Mississippi’s COVID-19 outbreak is being called the worst case scenario. 

According to the Daily Beast, 200 people expired from coronavirus, the second highest per capita rate in the country. 


Experts say the state’s lack of planning, response, and resources local county coroners has lead to the widespread outbreak and mounting deaths. 

“My morgue was completely full all last week,” Panola County Coroner Gracie Gulledge told The Daily Beast. “It’s bad. We’ve only had our cooler full once or twice in the whole time I’ve been in operation, and it’s been 14 years.”

“If the coroners don’t have the resources to pursue the diagnosis or the potential diagnosis of COVID-19 in many of these unattended deaths, then that will undoubtedly lead to an undercount of the actual fatal impact of this pandemic virus,” said Dr. William Schaffner, a professor of preventive medicine and infectious disease at Vanderbilt University Medical Center in Nashville. 

The head of Mississippi’s Department of Public Safety, which oversees the State Medical Examiner’s Office says department’s stance of not offering aid to county coroner’s when it comes to investigating and determining if a death was due to COVID-19 needs rethinking.  

Test kits are distributed from Jackson on request, but many coroners reported the supplies did not always arrive. 

Mississippi medical examiners perform an average of 1500 autopsies a year, mostly comprising accidents and homicides.  Now with COVID-19 beginning to pile on the corpses, it can take upwards of three weeks before there is room at the medical examiner’s office to take a body for autopsy. 

There are so many bodies in Bolivar County, they’ve started storing bodies in Panola County’s refrigerators. 
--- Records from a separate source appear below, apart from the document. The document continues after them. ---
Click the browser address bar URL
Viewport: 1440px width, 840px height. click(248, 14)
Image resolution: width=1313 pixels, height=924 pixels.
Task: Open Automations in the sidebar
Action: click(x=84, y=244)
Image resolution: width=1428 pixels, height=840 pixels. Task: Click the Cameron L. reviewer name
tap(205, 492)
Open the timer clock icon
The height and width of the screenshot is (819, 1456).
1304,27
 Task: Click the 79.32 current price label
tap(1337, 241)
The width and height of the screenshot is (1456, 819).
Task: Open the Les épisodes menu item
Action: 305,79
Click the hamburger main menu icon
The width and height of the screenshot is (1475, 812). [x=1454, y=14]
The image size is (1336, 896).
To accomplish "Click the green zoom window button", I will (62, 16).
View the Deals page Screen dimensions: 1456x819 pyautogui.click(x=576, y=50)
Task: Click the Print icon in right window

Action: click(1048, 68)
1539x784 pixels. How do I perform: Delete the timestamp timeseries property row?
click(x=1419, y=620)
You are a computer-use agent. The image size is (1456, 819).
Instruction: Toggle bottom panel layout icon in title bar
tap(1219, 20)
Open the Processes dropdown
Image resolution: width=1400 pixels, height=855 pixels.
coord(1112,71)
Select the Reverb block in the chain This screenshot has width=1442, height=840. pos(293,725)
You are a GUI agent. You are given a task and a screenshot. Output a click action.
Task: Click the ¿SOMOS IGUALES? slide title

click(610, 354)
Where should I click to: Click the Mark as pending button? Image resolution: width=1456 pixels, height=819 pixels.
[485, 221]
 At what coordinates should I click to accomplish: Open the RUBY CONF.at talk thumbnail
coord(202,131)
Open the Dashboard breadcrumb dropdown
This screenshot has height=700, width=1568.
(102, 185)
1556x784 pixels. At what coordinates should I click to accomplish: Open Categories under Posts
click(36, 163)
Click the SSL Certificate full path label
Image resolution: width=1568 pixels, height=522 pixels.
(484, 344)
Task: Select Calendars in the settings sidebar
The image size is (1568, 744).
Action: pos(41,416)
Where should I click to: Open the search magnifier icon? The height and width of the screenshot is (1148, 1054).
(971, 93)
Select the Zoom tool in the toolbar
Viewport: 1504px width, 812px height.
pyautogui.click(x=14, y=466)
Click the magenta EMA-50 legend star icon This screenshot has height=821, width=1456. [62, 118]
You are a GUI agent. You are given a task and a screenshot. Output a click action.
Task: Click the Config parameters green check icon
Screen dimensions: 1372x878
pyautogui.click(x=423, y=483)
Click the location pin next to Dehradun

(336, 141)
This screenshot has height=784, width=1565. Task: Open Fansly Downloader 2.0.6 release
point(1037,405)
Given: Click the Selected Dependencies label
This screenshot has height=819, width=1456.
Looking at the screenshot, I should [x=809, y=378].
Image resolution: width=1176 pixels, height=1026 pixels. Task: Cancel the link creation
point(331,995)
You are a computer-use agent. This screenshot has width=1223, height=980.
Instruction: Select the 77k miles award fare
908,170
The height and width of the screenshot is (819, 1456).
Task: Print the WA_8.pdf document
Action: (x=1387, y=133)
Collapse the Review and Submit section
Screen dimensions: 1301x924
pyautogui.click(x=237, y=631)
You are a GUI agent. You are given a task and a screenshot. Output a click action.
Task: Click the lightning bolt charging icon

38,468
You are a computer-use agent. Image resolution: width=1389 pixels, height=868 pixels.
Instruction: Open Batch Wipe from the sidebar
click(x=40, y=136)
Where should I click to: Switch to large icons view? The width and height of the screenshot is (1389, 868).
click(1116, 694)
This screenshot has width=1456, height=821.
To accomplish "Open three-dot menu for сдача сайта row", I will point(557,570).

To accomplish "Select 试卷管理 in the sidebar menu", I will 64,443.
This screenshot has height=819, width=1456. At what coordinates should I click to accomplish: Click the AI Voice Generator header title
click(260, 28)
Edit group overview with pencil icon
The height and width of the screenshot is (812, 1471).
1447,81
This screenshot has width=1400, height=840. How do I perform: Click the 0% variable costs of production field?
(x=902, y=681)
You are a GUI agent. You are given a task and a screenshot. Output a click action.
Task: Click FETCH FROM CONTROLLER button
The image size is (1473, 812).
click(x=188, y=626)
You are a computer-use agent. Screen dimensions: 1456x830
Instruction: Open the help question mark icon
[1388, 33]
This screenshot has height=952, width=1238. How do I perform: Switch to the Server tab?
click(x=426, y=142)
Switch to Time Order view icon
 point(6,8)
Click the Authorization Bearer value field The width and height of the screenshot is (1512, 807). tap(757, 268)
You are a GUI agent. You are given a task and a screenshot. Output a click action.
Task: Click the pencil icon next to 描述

Bolivar County Coroner Rudy Seals says “This is not getting any better any time soon,” she told The Daily Beast. “If the deaths increase, we’re going to be in trouble.”

Mississippi already has the fewest number of doctors per capita than anywhere in the nation. 

And, Mississippi leads the nation in complicating factors of obesity, diabetes and heart disease which can all have very detrimental effects on people suffering from COVID-19.